» TEXT EXTRACT
◆ ◆ ◆
Philip J. Lynch, Adrenne Urrutia, Marc H. Robert, Asst. Federal Public Defenders, Lucien B. Campbell, Federal Public Defender, San Antonio, TX, for defendant-appellant.

Joan Stearns, Richard L. Durbin, Asst. U.S. Attys., James H. DeAtley, U.S. Atty., San Antonio, TX, for plaintiff-appellee.

Appeal for the United States District Court for the Western District of Texas.

Before POLITZ, Chief Judge, HIGGINBOTHAM, Circuit Judge and PICKERING* , District Judge.

PICKERING, District Judge:

Appellant Alvarez was convicted in the district court below of being previously a convicted felon in possession of a firearm in violation of 18 U.S.C. §§ 922(g) (1) and 924(e) (1). The district court imposed a 235 month term of imprisonment, a 5 year term of supervised release, and a $50 special assessment.

Prior to trial, Alvarez filed a motion to suppress a gun seized from a garment bag found in the motel room in which he was arrested. On appeal, Alvarez contends that the district court erred in finding that he lacked standing to contest seizure of the garment bag and denying his motion to suppress.
◆ ◆ ◆
[Entries for locating words and elements]

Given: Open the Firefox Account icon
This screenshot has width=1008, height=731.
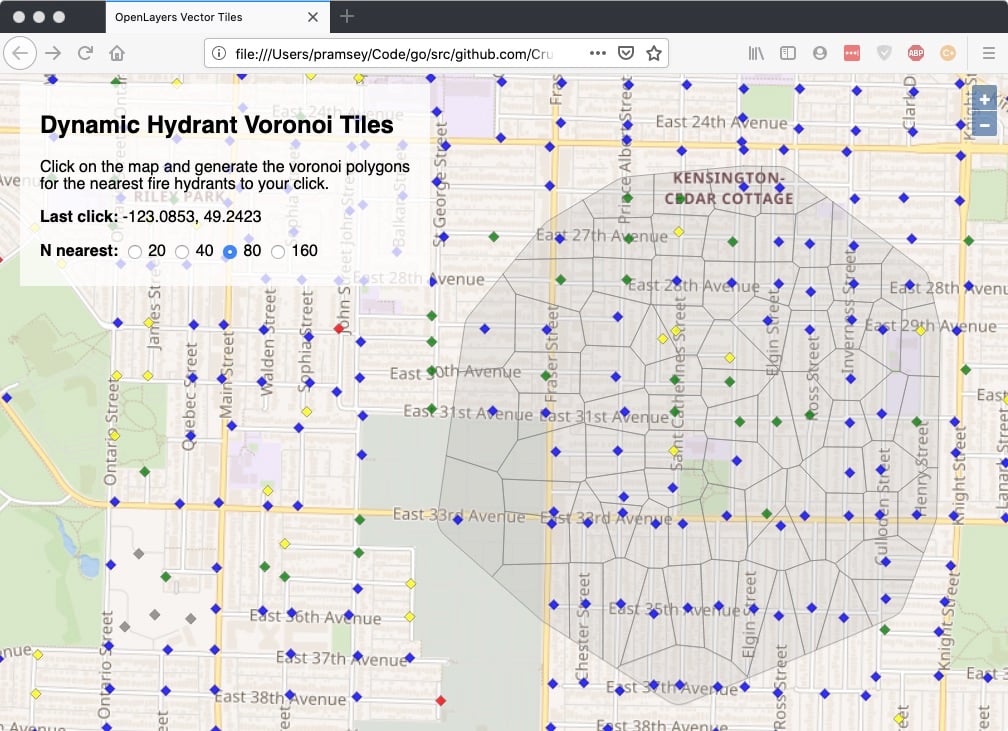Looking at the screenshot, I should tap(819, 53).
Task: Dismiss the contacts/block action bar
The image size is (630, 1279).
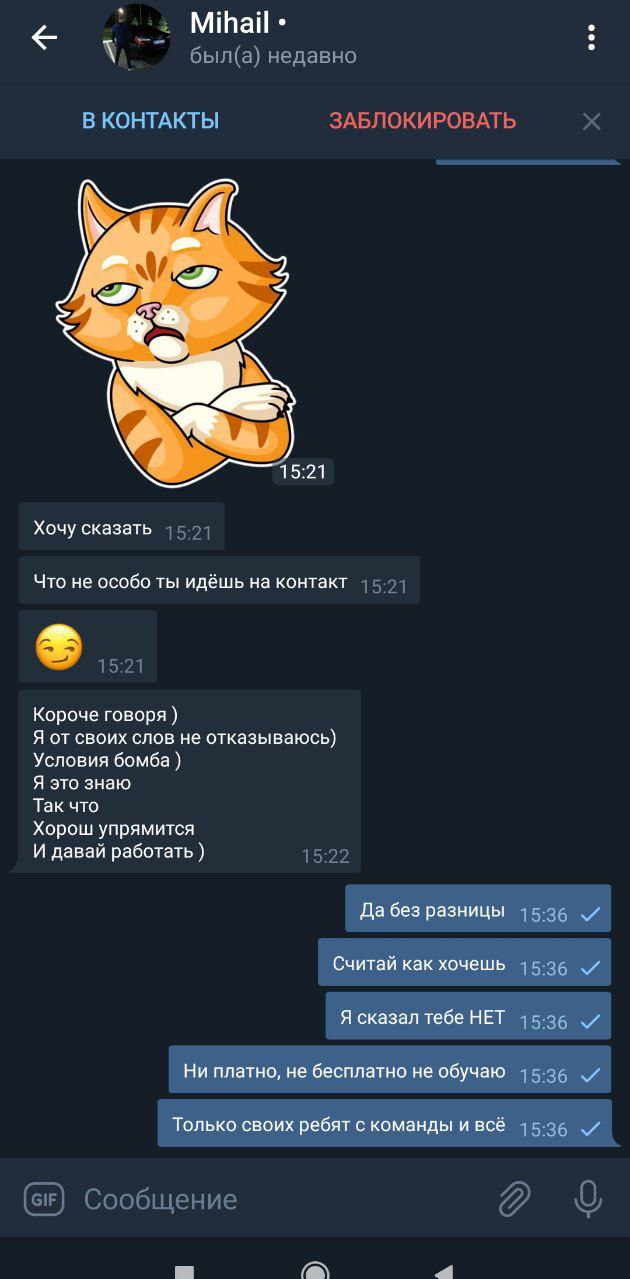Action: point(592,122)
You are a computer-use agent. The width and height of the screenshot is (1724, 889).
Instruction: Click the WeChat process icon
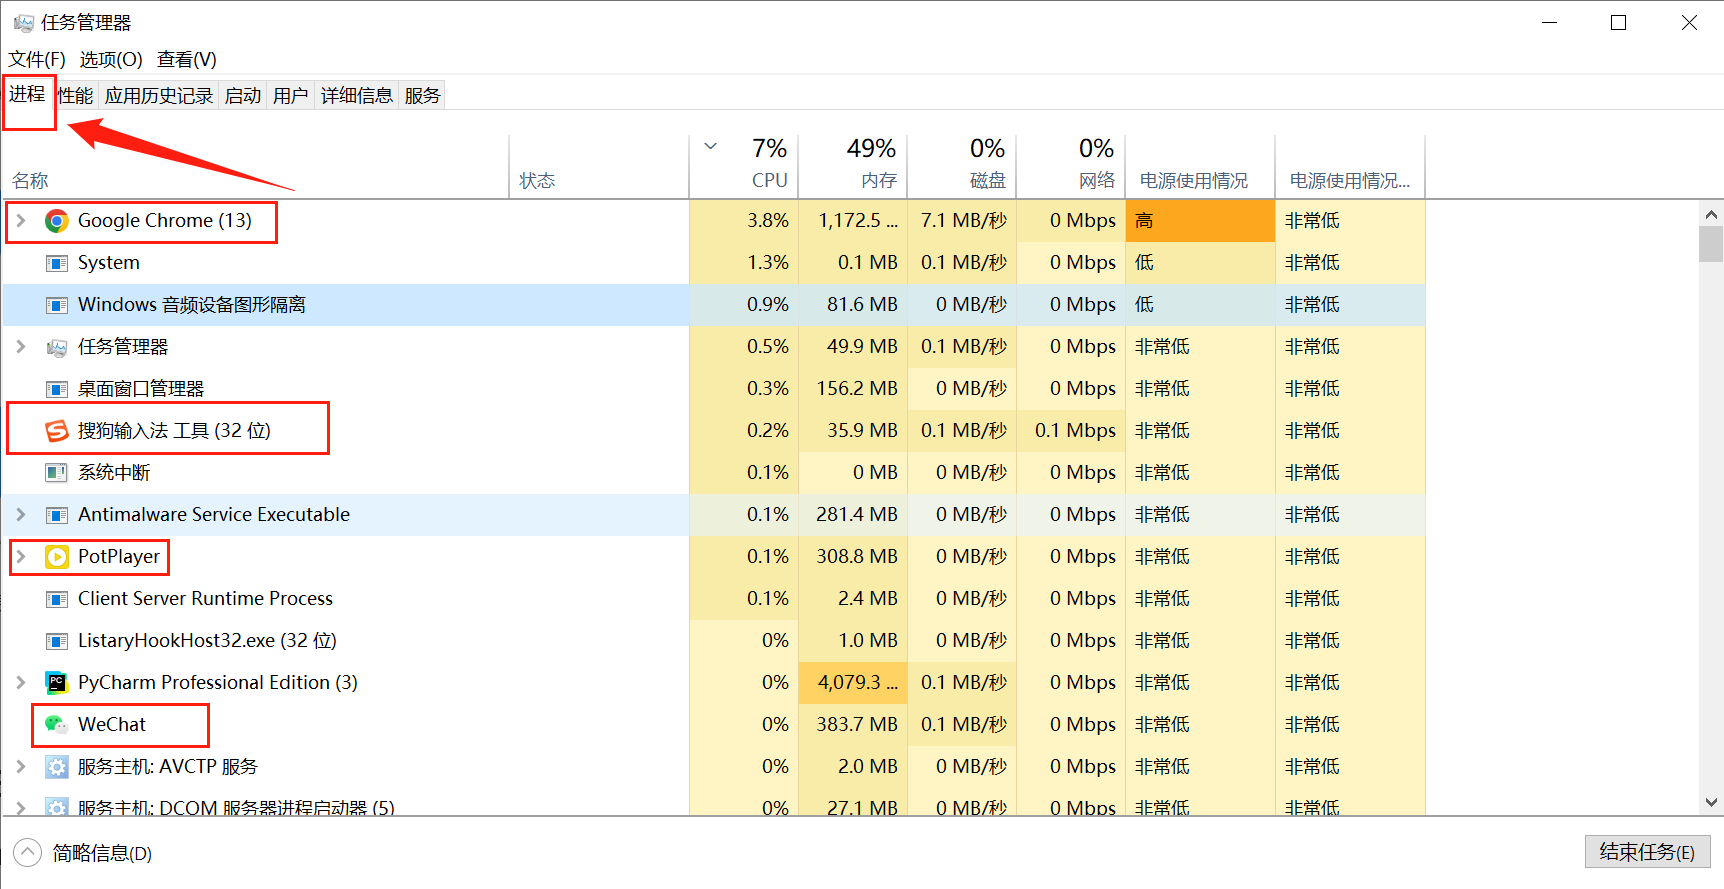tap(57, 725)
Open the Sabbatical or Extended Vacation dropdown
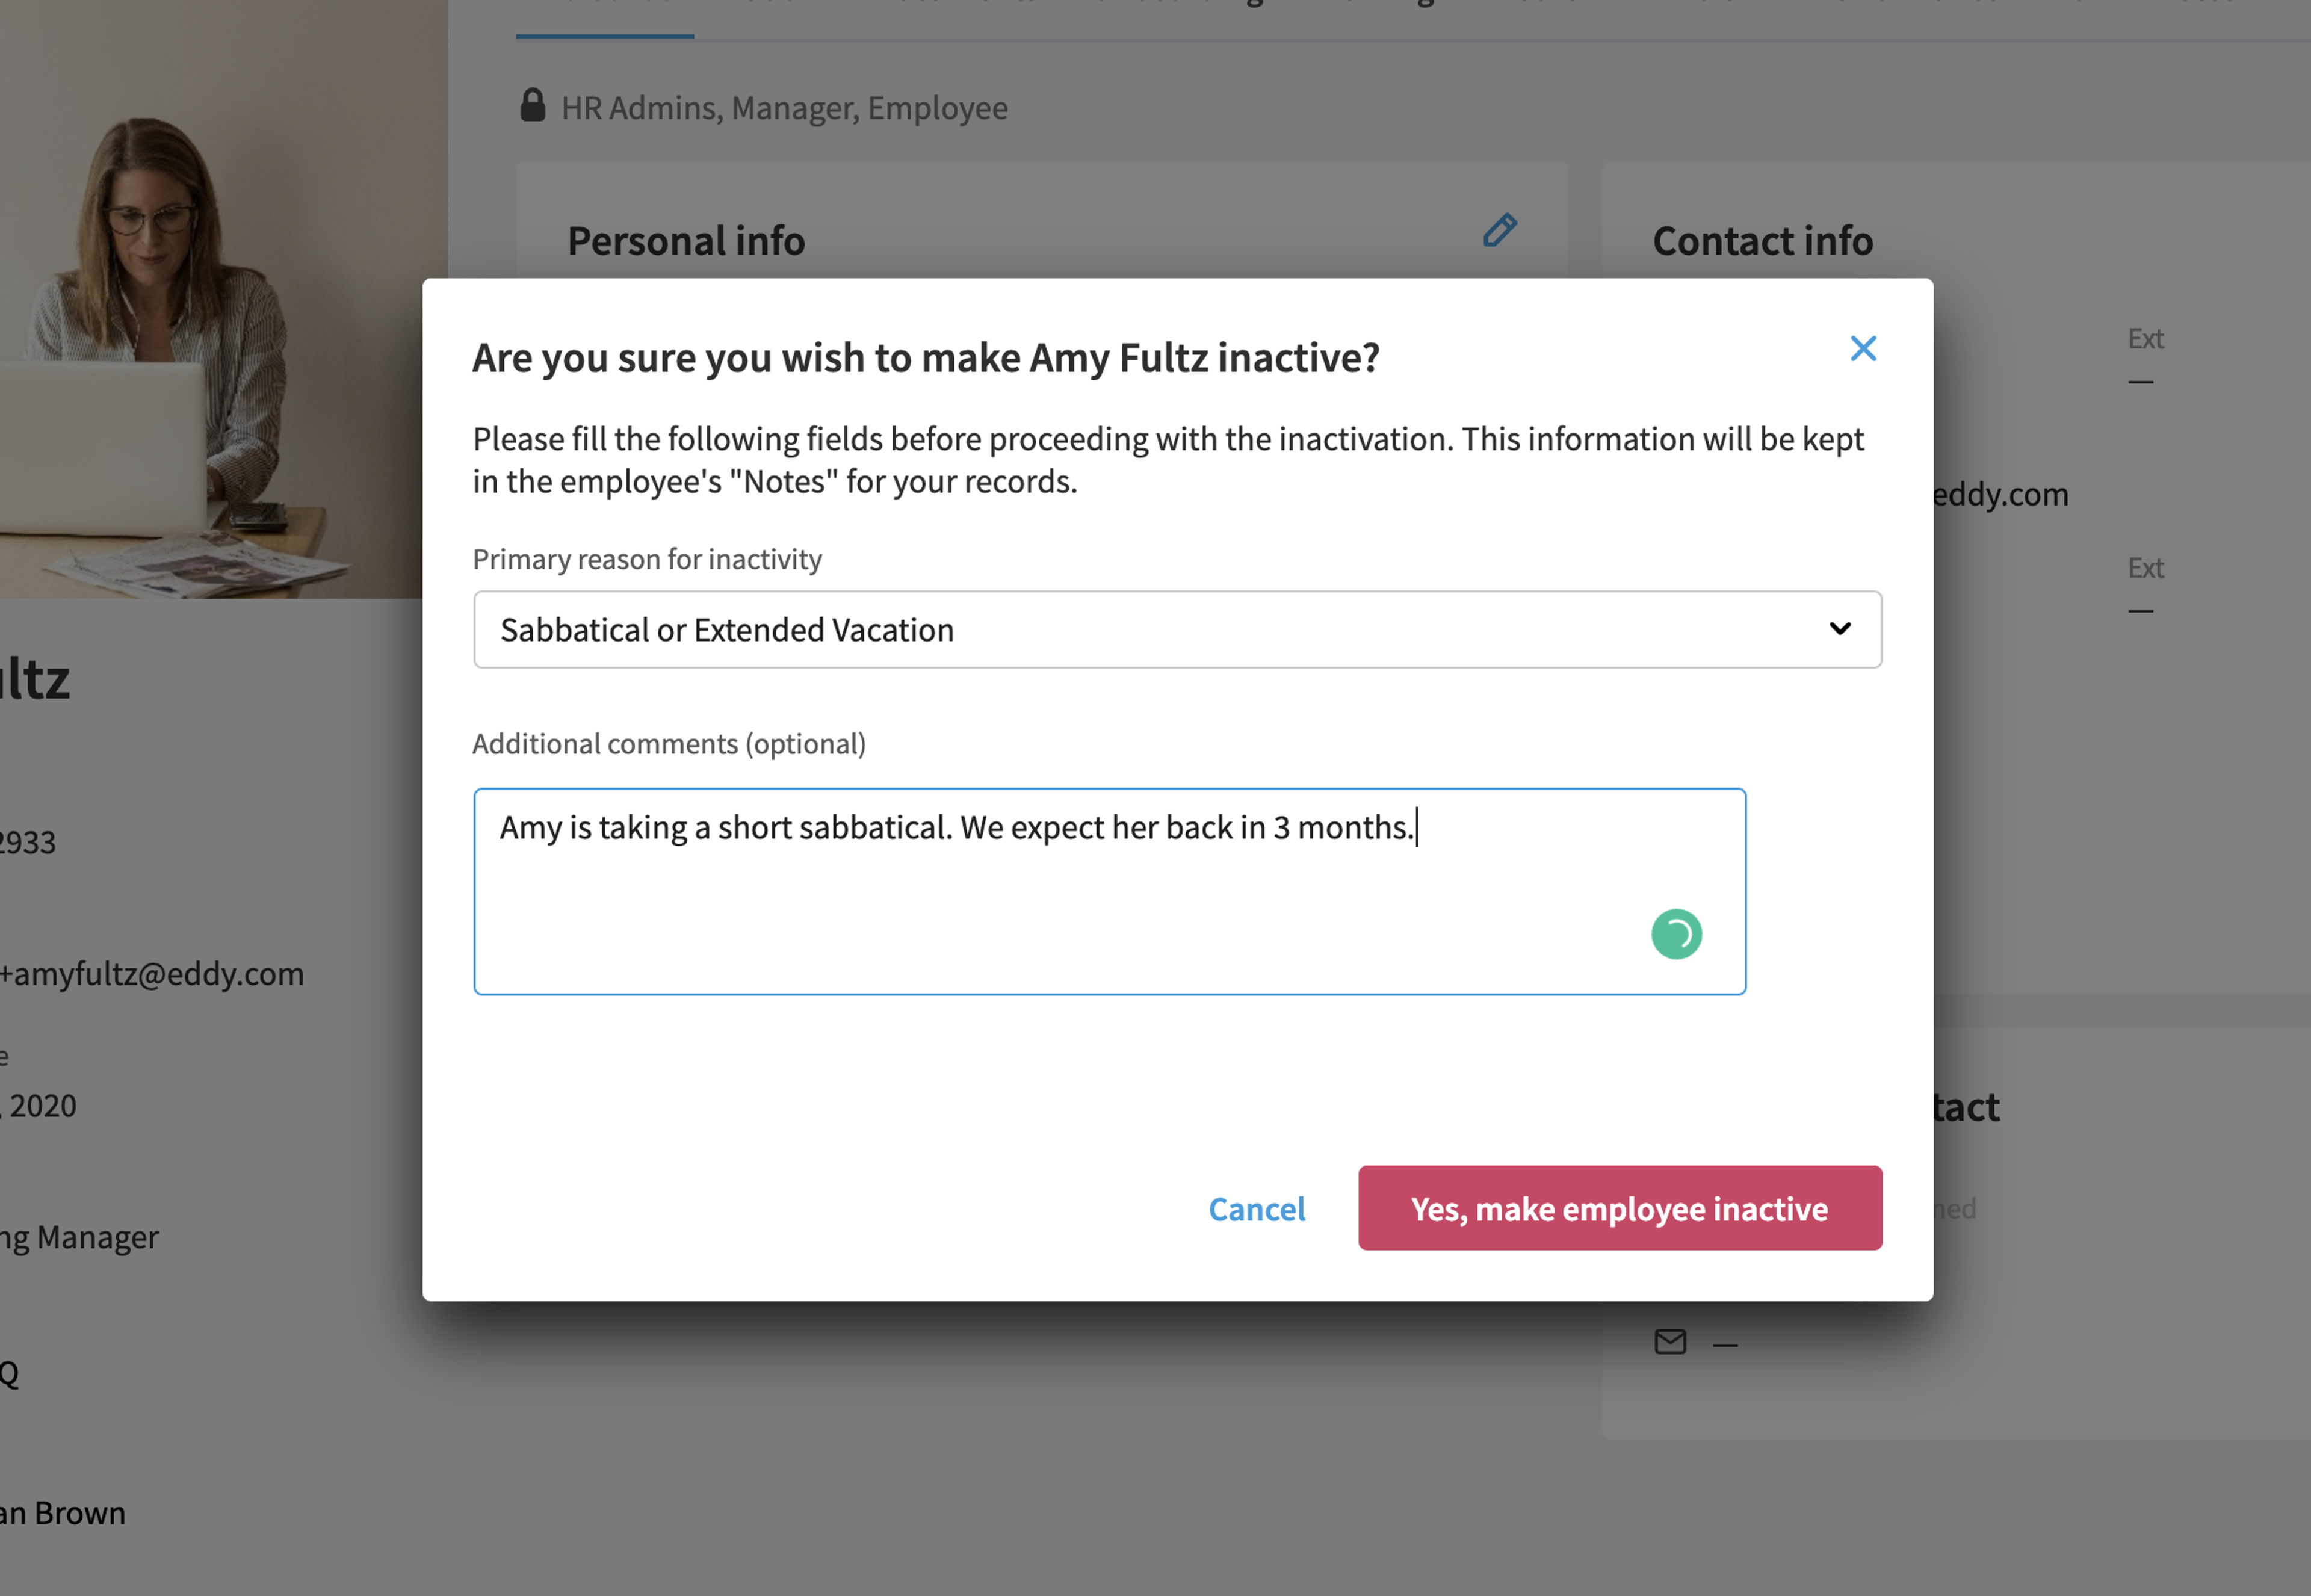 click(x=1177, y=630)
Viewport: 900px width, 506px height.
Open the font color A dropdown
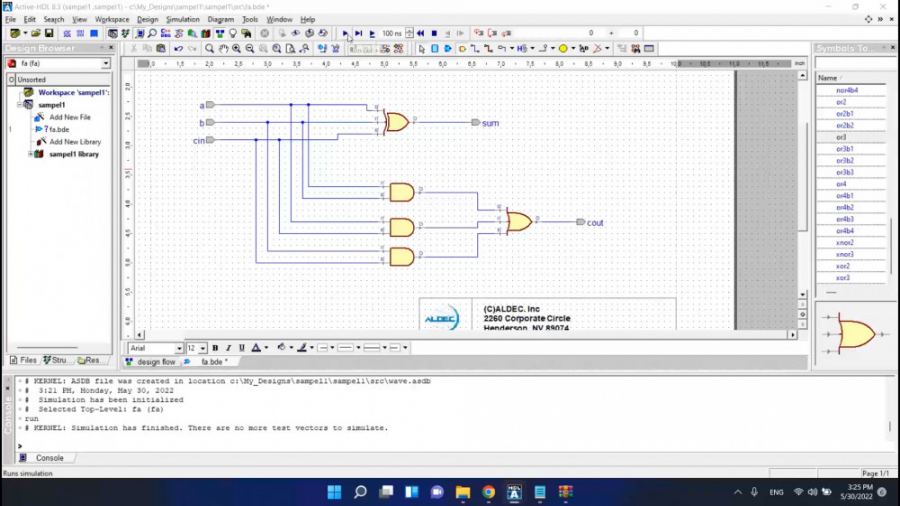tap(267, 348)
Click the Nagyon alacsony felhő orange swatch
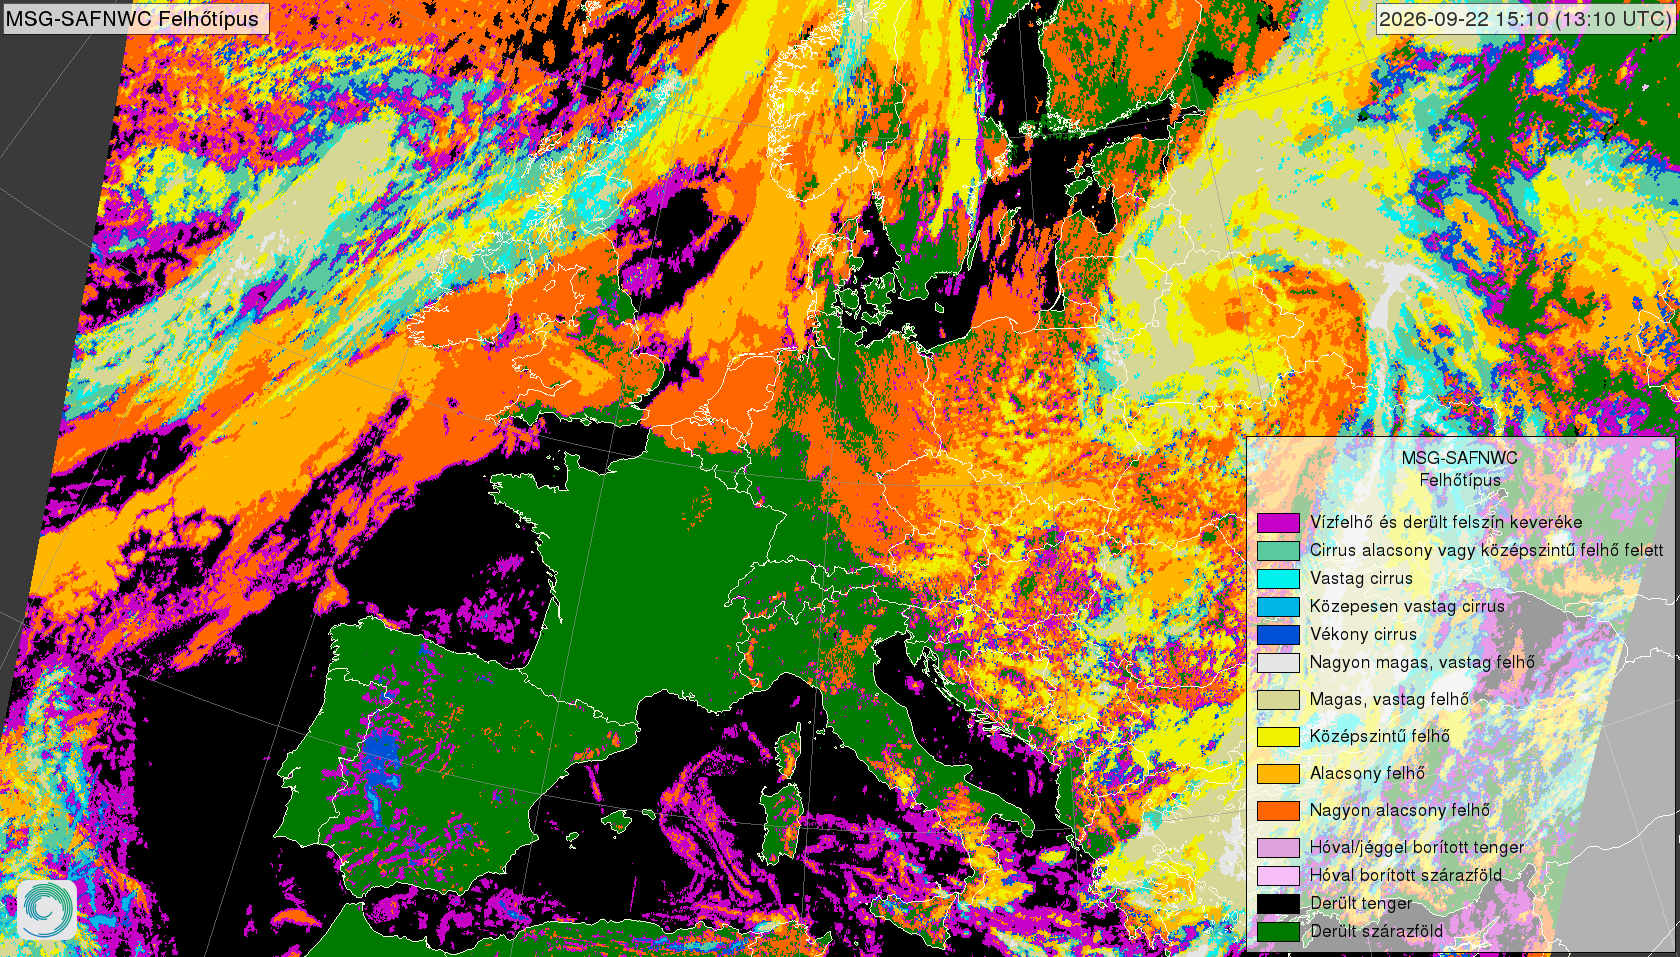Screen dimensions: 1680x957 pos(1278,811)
◆ ◆ ◆
» PARTS OF THE EXERCISE
1. Rewrite the court opinion excerpt starting at "Before POLITZ, Chief" and ending at "a $50 special assessment.", with "imprisonment" changed to "incarceration".
2. Shorten the paragraph of the court opinion excerpt that begins "Prior to trial, Alvarez filed" while keeping its main facts.

» SOLUTION LIST
1.
Before POLITZ, Chief Judge, HIGGINBOTHAM, Circuit Judge and PICKERING* , District Judge.

PICKERING, District Judge:

Appellant Alvarez was convicted in the district court below of being previously a convicted felon in possession of a firearm in violation of 18 U.S.C. §§ 922(g) (1) and 924(e) (1). The district court imposed a 235 month term of incarceration, a 5 year term of supervised release, and a $50 special assessment.

2. Before trial, Alvarez moved to suppress a gun seized from a garment bag in the motel room where he was arrested. On appeal, he argues that the district court wrongly found he lacked standing to contest the bag's seizure and wrongly denied the motion.